Подвинув Клепу, я легла, но сон пропал. Полежав минут пятнадцать, бесцельно разглядывая потолок, я встала, прихватила толстую серую тетрадку и отправилась в туалет. По странному стечению обстоятельств, в нашей “хрущобе” раздельный санузел, и, похоже, это теперь единственное место, где можно остаться в одиночестве и спокойно подумать.
Опустив крышку, я устроилась на жестком сиденье и раскрыла книгу. Итак, что мне известно? Верочка – богатая девушка, обладающая огромным капиталом. Живет в роскошном доме, учится на художницу, ездит в дорогом автомобиле… Вернее, ездила, потому что машина сгорела… Хотя, а вдруг…
Я подскочила на унитазе, выбралась в гостиную, тихонько подошла к Верочкиному креслу, приподняла одеяло и уставилась на аккуратные, маленькие ступни девушки. На левой ноге не было мизинца.
В глубокой задумчивости я вернулась в туалет и вновь примостилась на стульчаке. Хорошо, у нас Вера, а кто тогда погиб в “Фольксвагене”? Почему родственники опознали останки, если на дороге была не Верочка? Правда, Альбина говорила, что смотреть, собственно говоря, было не на что, труп очень сильно обгорел, вот только ноги остались нетронутыми…
От напряжения я принялась кусать ручку. Очень интересно! Интересно, кому по завещанию отходят деньги Веры? Кто получит нехилые доллары, положенные девушке? Ох, сдается мне, что в этой истории слишком много неясного. Скорей всего, кто-то просто решил убить Верочку, чтобы получить денежки и все остальное. Но кто? Да тот, кому они отойдут по завещанию! Дело за малым: заглянуть в документ – и имя убийцы в кармане. Правда, остается слишком много неясного. Кто сидел в сгоревшей машине, почему Вера потеряла память, как на ней оказалась ночная рубашка Гали, куда подевалась сама Галя, и где Константин, в квартире которого зачем-то жила Вера… И как, в конце концов, связана со всем этим смерть несчастных ребят с Дорогомиловки… Каким-то образом эти события переплетены между собой, но у меня в руках только кончики ниточек, весь узор я не вижу.
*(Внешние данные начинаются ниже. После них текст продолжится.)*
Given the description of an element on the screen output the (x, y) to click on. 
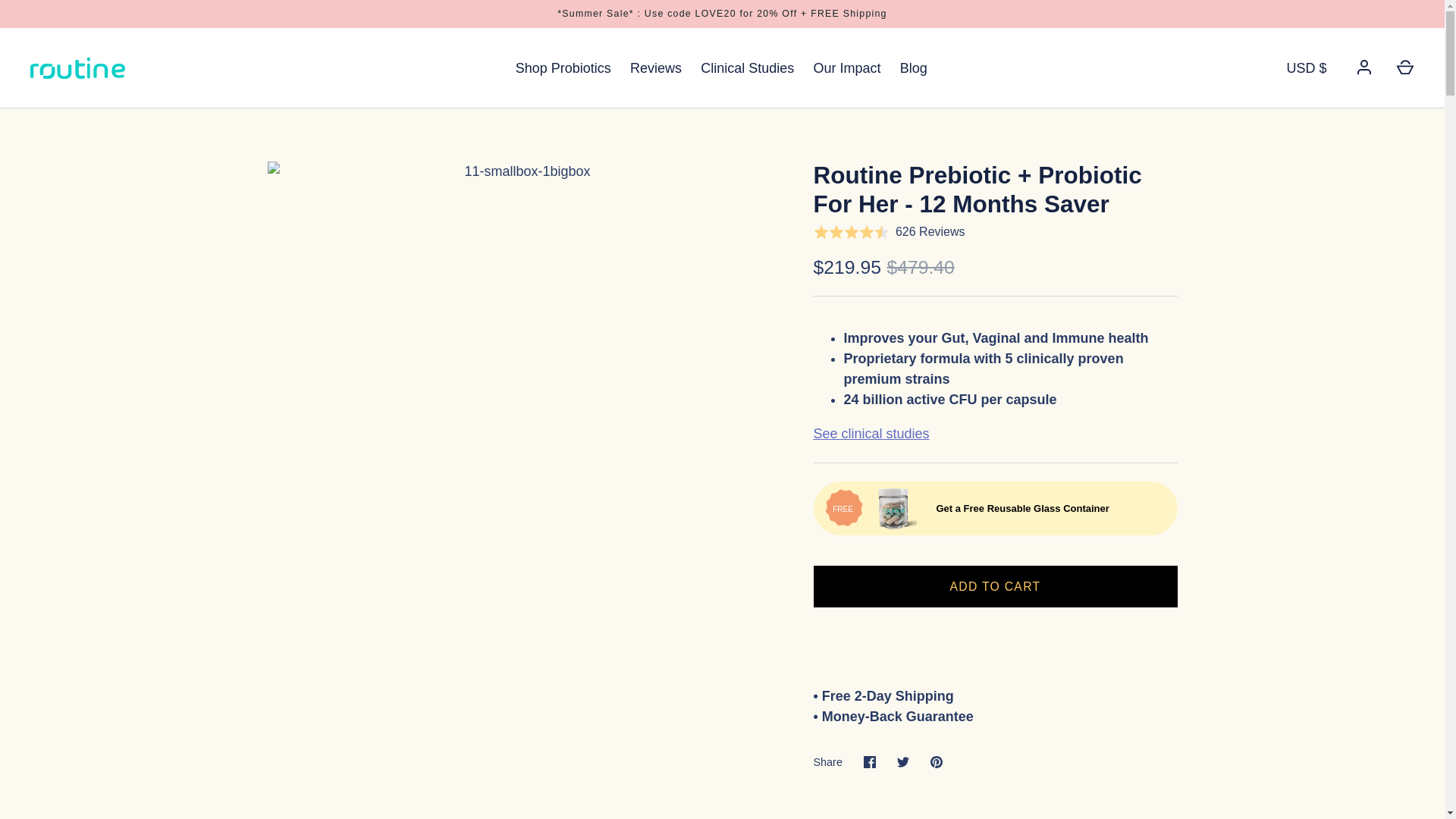
Blog (912, 68)
Pin it (936, 761)
Routine Strains Clinical Studies (870, 433)
Shop Probiotics (562, 68)
Clinical Studies (747, 68)
Share on Twitter (903, 761)
ADD TO CART (994, 586)
Our Impact (846, 68)
See clinical studies (870, 433)
Share on Facebook (869, 761)
Given the description of an element on the screen output the (x, y) to click on. 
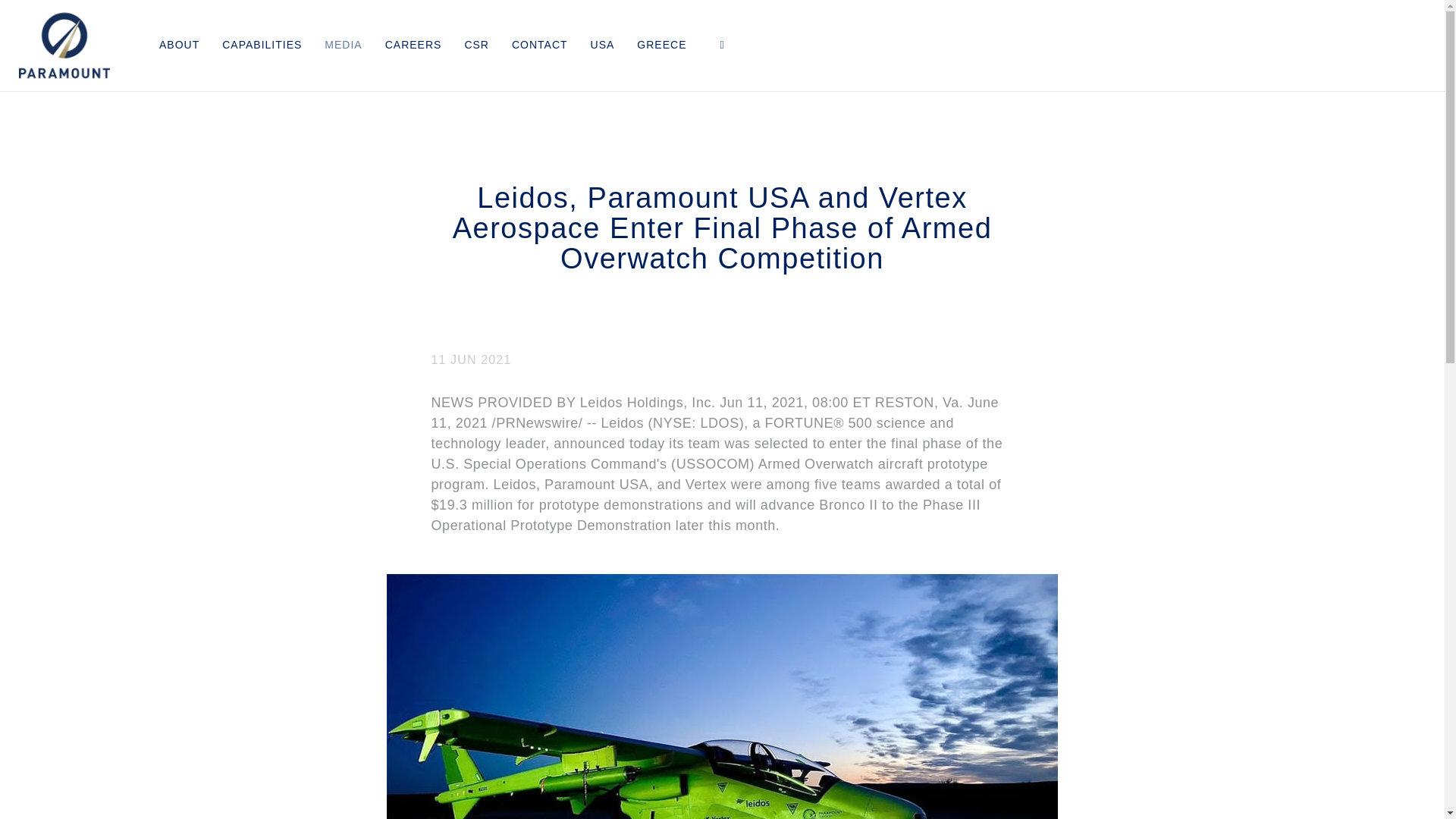
CAREERS (413, 41)
CAPABILITIES (262, 41)
CONTACT (539, 41)
Given the description of an element on the screen output the (x, y) to click on. 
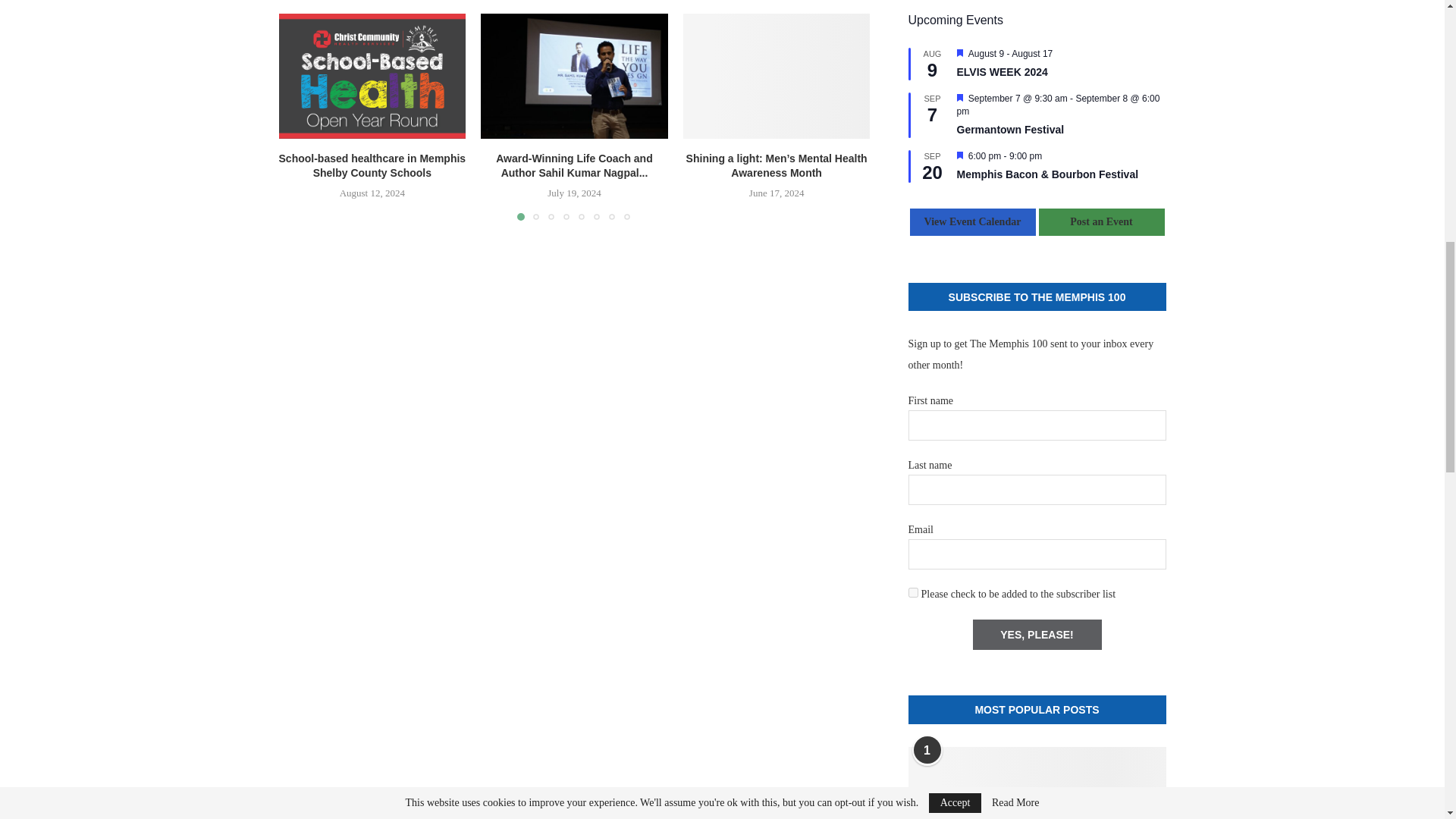
1 (913, 592)
YES, PLEASE! (1036, 634)
School-based healthcare in Memphis Shelby County Schools (372, 75)
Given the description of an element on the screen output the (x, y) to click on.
Ясно одно – пока ни в коем случае нельзя рассказывать никому из Соловьевых о том, что девушка жива. Ничего не сообщу и Рагозину. Ладно, завтра поеду на занятия к Вике и постараюсь познакомиться со всеми хозяевами, а там поглядим.
На следующий день, в начале пятого, я села у метро “Тушинская” в роскошно поблескивающую лакированными боками иномарку. Шофер, явно знавший, что везет всего лишь наемную учительницу, вел себя безукоризненно. Парень распахнул передо мной дверцу, со всеми предосторожностями усадил в салон и раз пятнадцать за время дороги осведомился: не жарко ли мне, не холодно ли, не слишком ли быстро он едет, предлагал включить печку или открыть окошко и спрашивал, как отношусь к запаху кокоса, наполнявшему салон. Я, не привыкшая к подобной заботе, к концу пути просто взмокла от напряжения. Вот уж не предполагала, что излишним вниманием можно довести человека до обморока.
Альбина снова стояла на крыльце. Шофер извлек меня из машины и, слава богу, убрался.
– Виола, дорогая, – завела женщина. – Виктория только что явилась из школы, ее оставили на два часа после занятий. Она сейчас села обедать, хотя, наверное, следовало наказать и лишить пищи.
– Ни в коем случае, – ответила я и невольно взвизгнула. Из глубины сада вылетела огромная собака и, словно выпущенная из лука стрела, понеслась в нашу сторону.
– Фу, Кася, фу! – заорала Альбина. – Не бойтесь, она не кусается, просто поцеловаться хочет!